Vor zehn Jahren war die Krise noch allgegenwärtig: Ausgehend von der globalen Finanzkrise poppten monatlich neue Krisen auf, von der Kreditkrise über die Euro-Krise bis hin zur Konjunkturkrise. Seit fünf Jahren jedoch ist das wirtschaftliche Wachstum in Deutschland stabil, die meisten Unternehmen stellten den Krisenmodus aus, dachten wieder überwiegend vorsichtig-optimistisch an morgen, packten hoffnungsvoll die große Herausforderung der digitalen Transformation an. Die Geschäfte liefen ordentlich bis gut. Und sie laufen bis heute in vielen Fällen zufriedenstellend, trotz der wahrscheinlichen Wachstumsdelle in diesem Jahr. Und doch hat sich in den vergangenen Monaten etwas geändert: Der Begriff der Krise ist zurück.
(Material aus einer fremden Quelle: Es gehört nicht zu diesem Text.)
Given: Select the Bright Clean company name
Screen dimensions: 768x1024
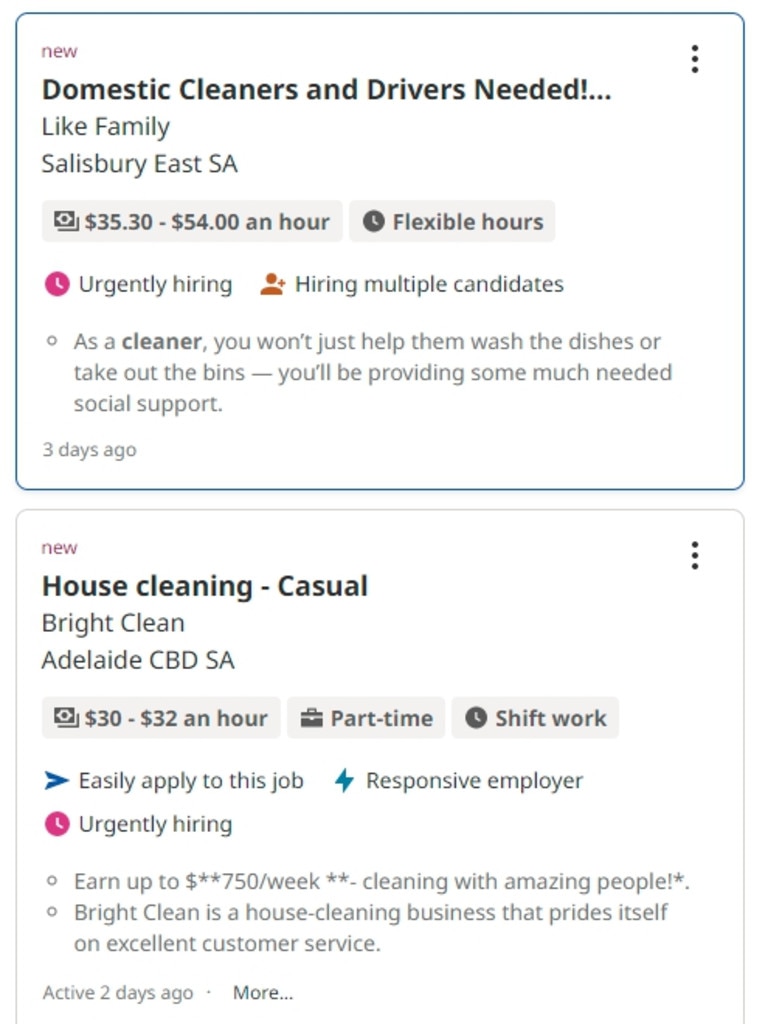Looking at the screenshot, I should pos(113,623).
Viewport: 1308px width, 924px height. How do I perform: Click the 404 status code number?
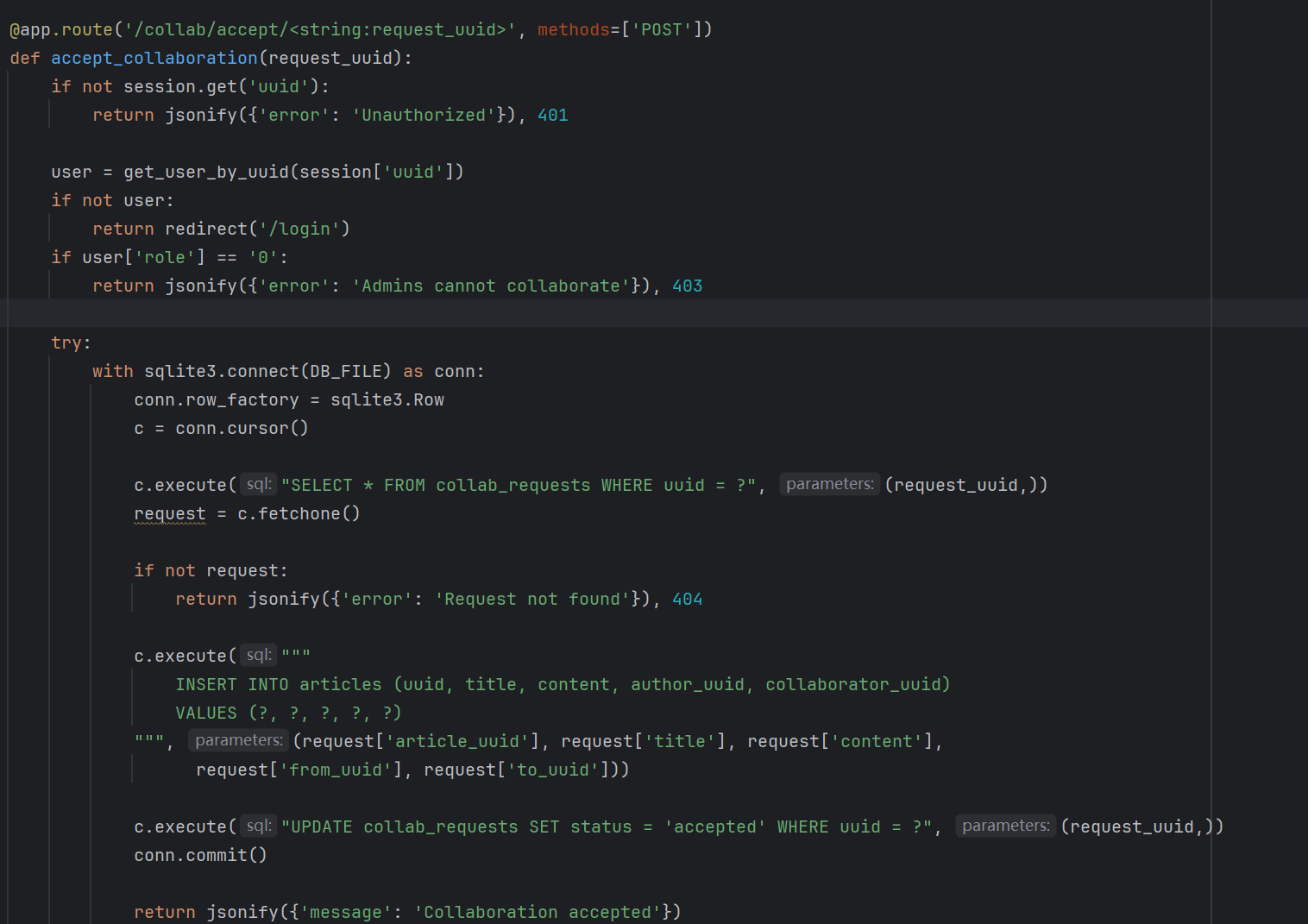coord(687,599)
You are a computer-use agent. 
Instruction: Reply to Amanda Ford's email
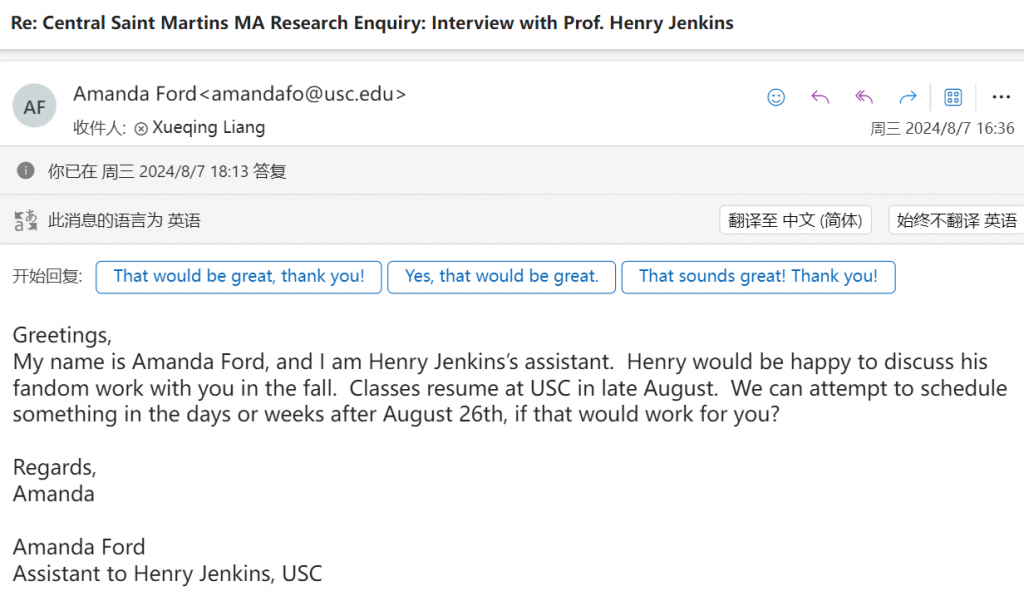[x=820, y=97]
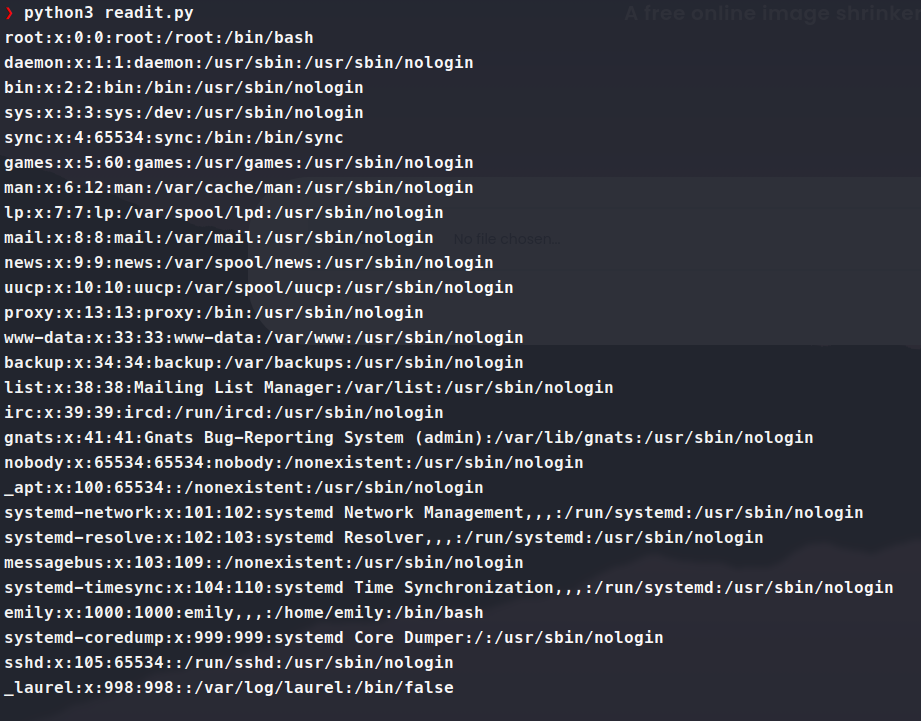Click the Gnats Bug-Reporting System line
921x721 pixels.
[408, 438]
Krise mit digitalen Risiken

Ein wesentlicher Aspekt unterscheidet die Krise von heute von der Krise von gestern. Damals traf sie die Unternehmen von außen: Insbesondere die Pleite der New Yorker Investmentbank Lehman Brothers löste eine Sturmwelle aus, die viele Akutere mit sich riss, große Schäden verursachte. Die Krise, über die wir heute reden, ist dagegen eine Form von Problem, die häufig intern in den Unternehmen selbst entsteht. Zum Beispiel, weil digitale Risiken falsch eingeschätzt worden sind. Der Vorteil: Krisen von innen lassen sich auch intern bekämpfen. Daher gewinnt das Krisenmanagement von Unternehmen an Bedeutung, im Idealfall verbunden mit einer verbesserten Risikoabwägung. Und weil die Krisen von heute in vielen Fällen mit Regularien oder Sicherheitslücken zu tun haben, ist das Know-how von Juristen gefragt. Im Fokus steht dabei die Digitalisierung, deren Auswirkungen vielen Akteuren erst jetzt bewusst werden: Auf der einen Seite müssen die Unternehmen selbst dafür sorgen, dass sie mit den Daten ihrer Kunden und Mitarbeiter gemäß des Rechts umgehen, auf der anderen Seite müssen sie ihre eigenen Daten vor Cyber-Angriffen schützen. Benötigt wird also ein Krisenmanagement an zwei Fronten.

Checkliste M&A und DSGVO

Die von der Wirtschaftskanzlei CMS Hasche Sigle zusammengestellte Checkliste mit den wichtigsten Aspekten im Zusammenspiel von Unternehmenstransaktionen und der DSGVO steht im Netz zum Download bereit. Das Papier bietet auf drei Seiten einen Eindruck davon, welche Datenschutz-Aspekte beim Thema M&A relevant sind und geben jungen Juristen somit eine Idee von den Arbeiten, die in diesem Bereich von anwaltlichen Beratern sowie von den Legal-Tech-Lösungen der Kanzleien übernommen werden.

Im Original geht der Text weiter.